Rationale: Coffee is a globally understood product with a genuinely complex, multi-continent supply chain. It makes abstract concepts (batch traceability, LoRaWAN sensor data, route optimisation) immediately tangible. The traceability story — from farm altitude and cooperative to brewing temperature — is compelling for students and visitors alike.
Fourth island: Coffee House as lean consumer endpoint¶
Decision: The Coffee House has no ERP, no Kafka, no Fabric peer node, and no local middleware.
Rationale: A real coffee house has no IT department. The asymmetry between the three B2B islands and the Coffee House is didactically valuable: students see that the digital supply chain reaches the end consumer without requiring them to operate complex infrastructure. The Coffee House delegates IoT processing to the Lab Cloud (analogous to a managed cloud service subscription).
Lab Cloud instead of public cloud¶
Decision: The Hyperledger Fabric orderer and Coffee House IoT backend run on an on-premise lab server, not on Azure or AWS.
Rationale: An on-premise Lab Cloud gives students full visibility into all layers (no black box), keeps the setup offline-capable, avoids cloud costs, and preserves data sovereignty. Architecturally it models the same pattern as a managed cloud service — the Coffee House consumes services without knowing how they work — while keeping everything inspectable for teaching purposes.
Hyperledger Fabric as integral component (not optional)¶
Decision: Fabric is core infrastructure. Each B2B island runs a peer node; the Lab Cloud runs the orderer; the Coffee House reads via the Fabric Gateway REST API.
Rationale: The alternative — cascading REST calls (Coffee House → Distributor → Factory → Farm) at query time — creates runtime dependencies between all parties and provides no tamper-evidence. Fabric solves both: any party can query the ledger independently, and the append-only structure makes tampering detectable. The scenario also demonstrates concretely why blockchain is useful in supply chains, not just as a buzzword.
Brewing parameters off-chain¶
Decision: Coffee machine sensor data (grind, temperature, water volume, hardness, extraction time) is stored in InfluxDB on the Lab Cloud, not on the Hyperledger Fabric ledger.
Rationale: Brewing parameters are per-cup operational data, not inter-company supply chain events. Writing them to the chain would be too granular, high-frequency, and would mix operational telemetry with the batch provenance record. They may also be commercially sensitive (proprietary recipes). InfluxDB is the appropriate store for time-series sensor data.
Three independent modules in the Coffee House¶
Decision: POS, Traceability Display, and IoT connector are loosely coupled modules with defined REST interfaces. They can run on one machine or on several.
Rationale: Flexibility for different hardware configurations in the lab.

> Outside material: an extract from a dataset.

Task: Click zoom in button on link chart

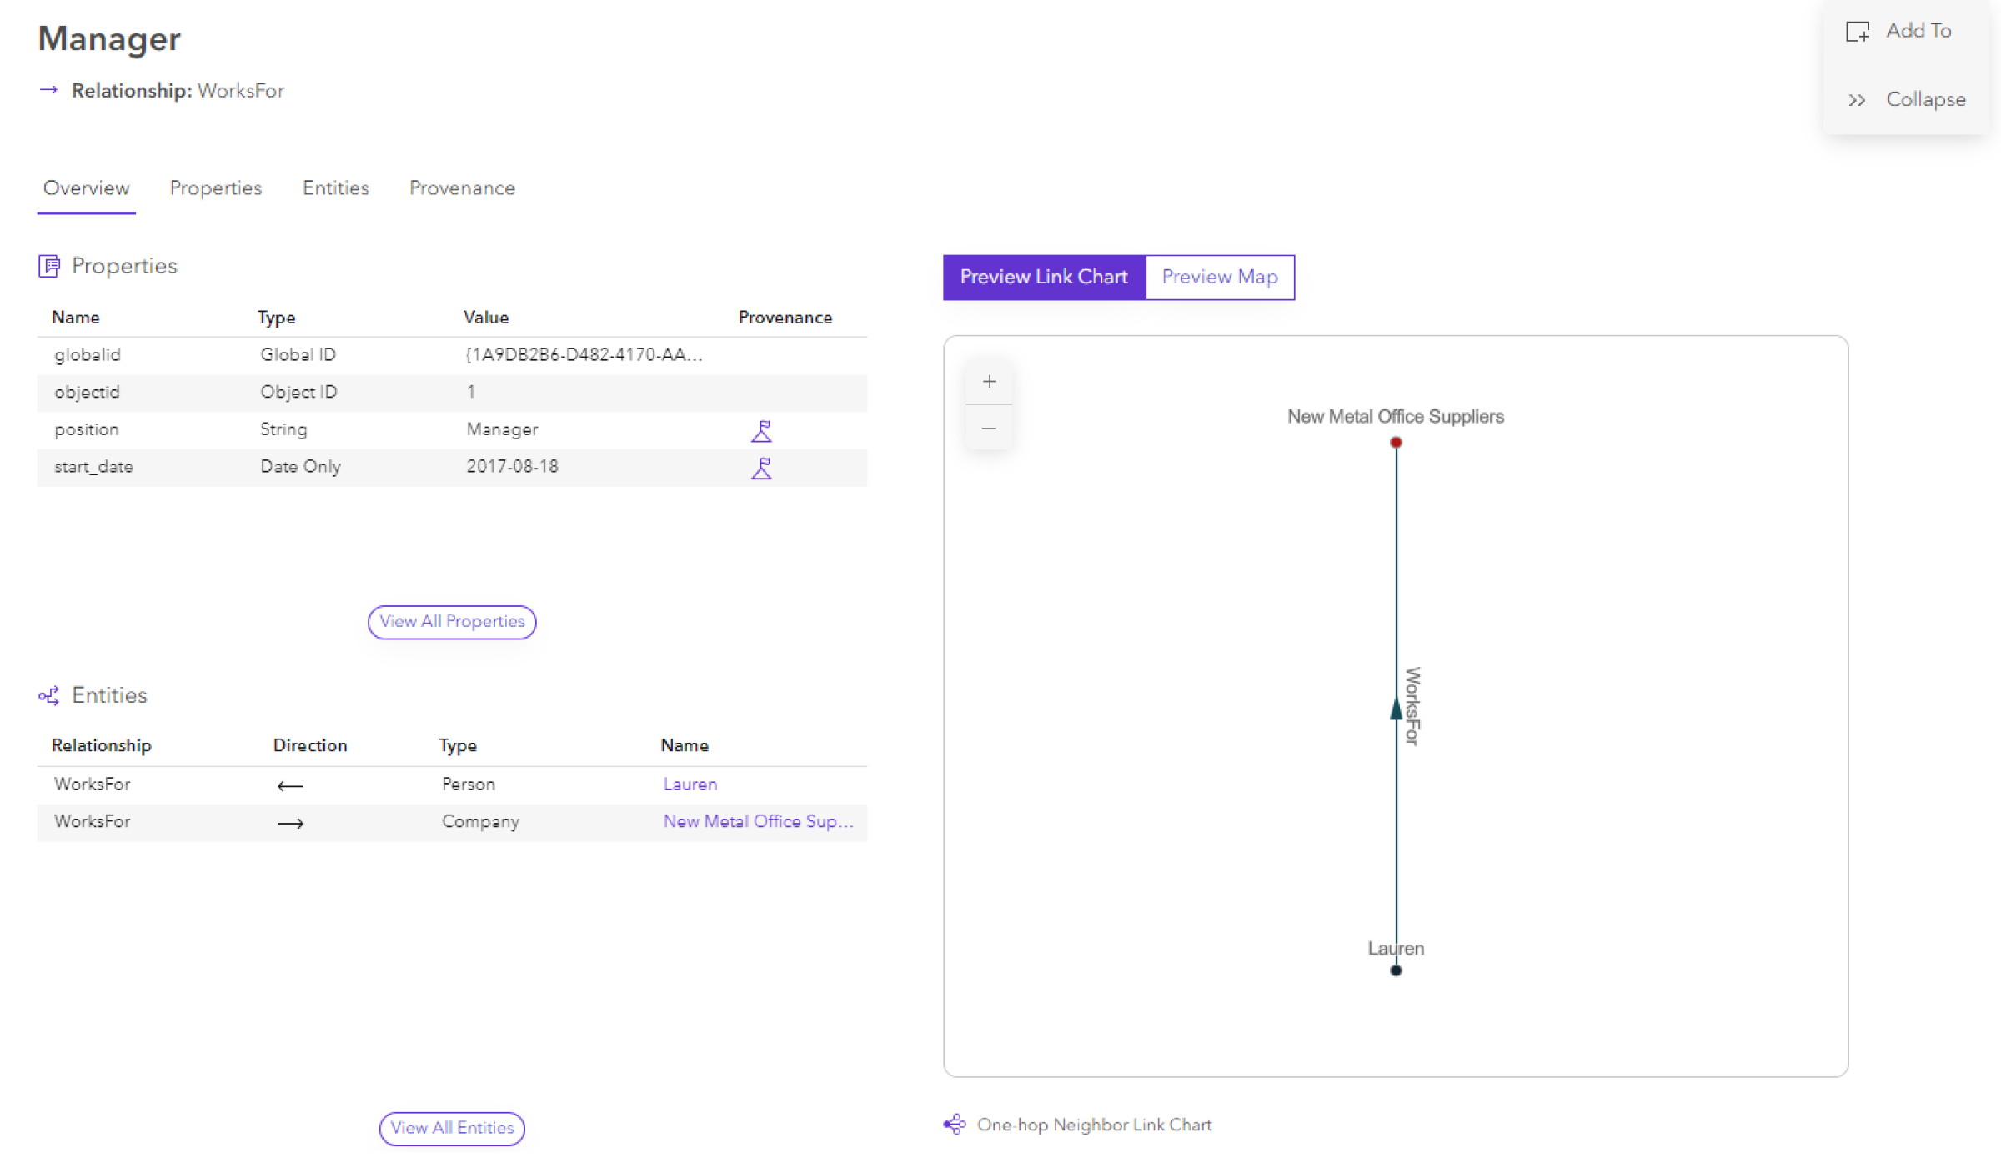Action: (989, 383)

Also didactically valuable: instructors can demonstrate the same logical architecture on one laptop or on three separate Raspberry Pis, showing that software architecture and deployment topology are independent concerns.
ChirpStack instead of TTN (The Things Network)¶
Decision: LoRaWAN network server runs locally as ChirpStack, not via The Things Network cloud service.

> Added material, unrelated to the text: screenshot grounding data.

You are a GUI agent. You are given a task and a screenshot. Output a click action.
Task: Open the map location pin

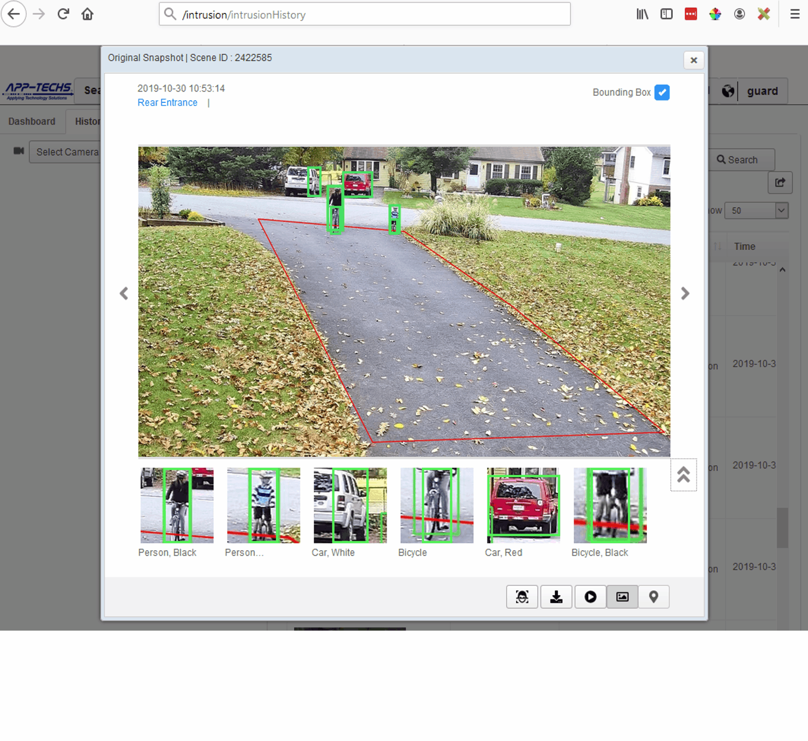tap(653, 597)
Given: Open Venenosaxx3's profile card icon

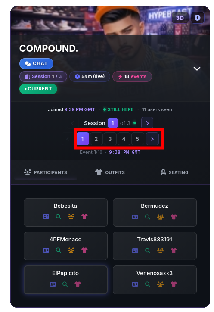Looking at the screenshot, I should click(135, 284).
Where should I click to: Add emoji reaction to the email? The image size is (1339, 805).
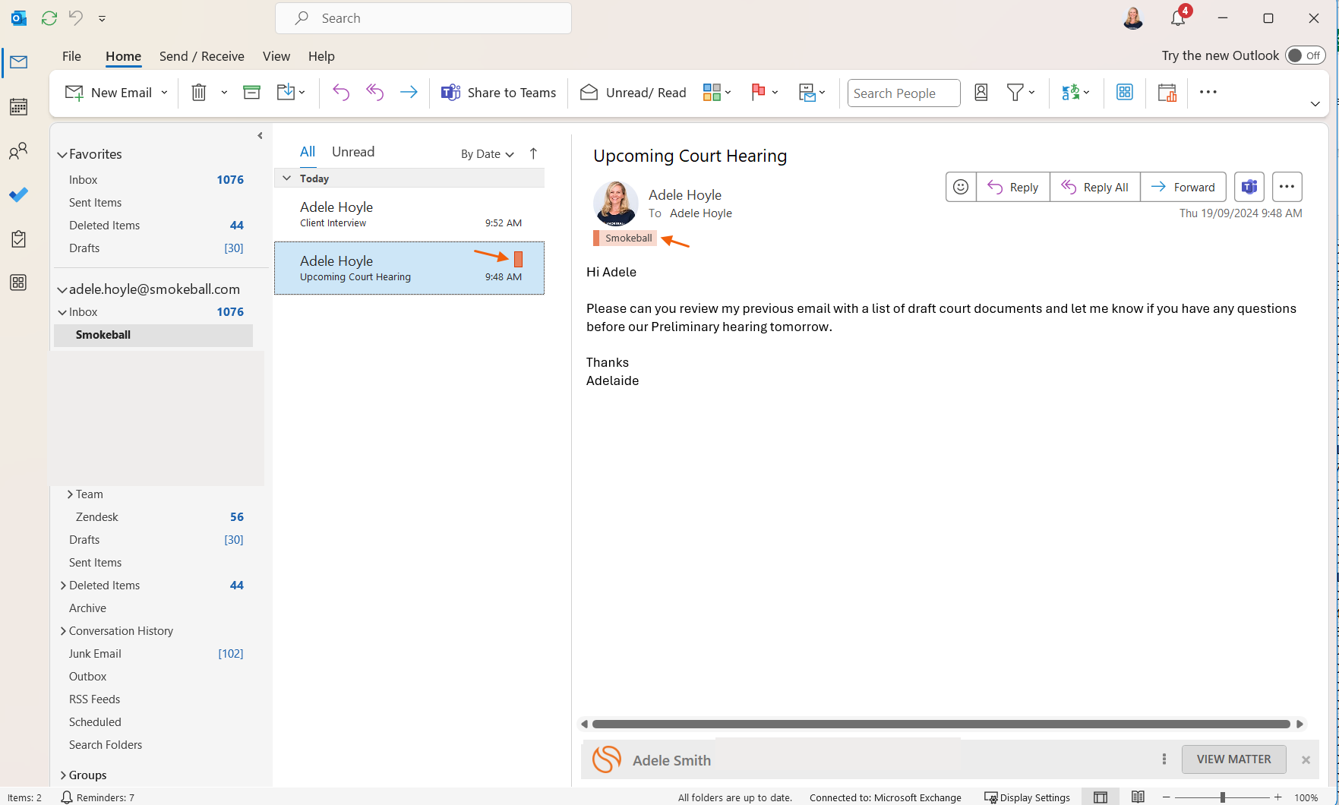point(961,187)
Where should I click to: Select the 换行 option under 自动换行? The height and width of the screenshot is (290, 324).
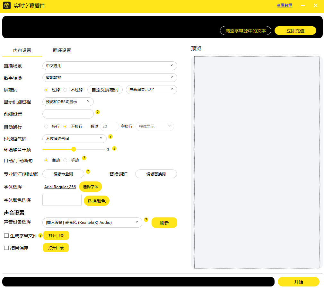coord(46,126)
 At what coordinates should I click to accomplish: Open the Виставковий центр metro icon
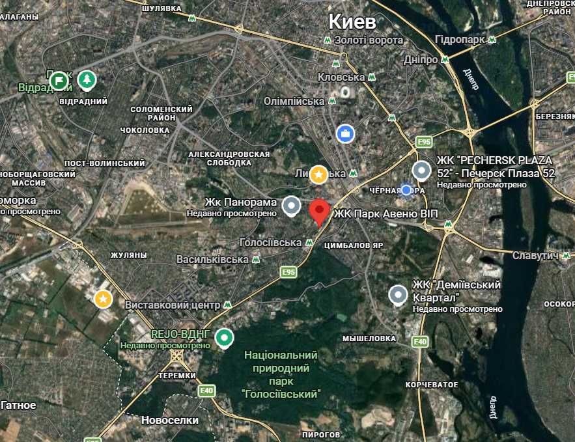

Rationale: Offline capability in lab operation; full pipeline visibility for students (every layer is locally inspectable); data sovereignty for research; no dependency on an external service. The didactic value of seeing ChirpStack receive, authenticate, and decode LoRa packets locally outweighs the convenience of a cloud-hosted network server.
No VM operation on the workstation¶
Decision: Each island runs natively on Ubuntu + Docker, without a hypervisor on the island workstation.
Rationale: 16 GB RAM is insufficient for a hypervisor + ERPNext running simultaneously. The touchscreen kiosk (Grafana in kiosk mode) works more reliably natively. VMs are used on a separate dedicated lab server for teaching — not on the island workstations themselves.
Backup strategy: script-based instead of VM snapshots¶
Decision: SQL dumps + Docker volume archives via systemd timer, 7-day retention.
Rationale: Block-level VM snapshots of a running database are unreliable (risk of inconsistent state). pg_dump and mysqldump produce consistent, portable, human-readable backups. The script-based approach is also transparent and auditable — students can read and understand the backup process.
GitOps for deployment¶
Decision: All configuration lives in Git; each island runs a systemd timer that polls for changes every 15 minutes and applies them via docker compose up -d.
Rationale: Rollback via git revert; audit trail of all configuration changes; consistent rollout across all islands; didactic value (students see the full change history and understand that infrastructure is code).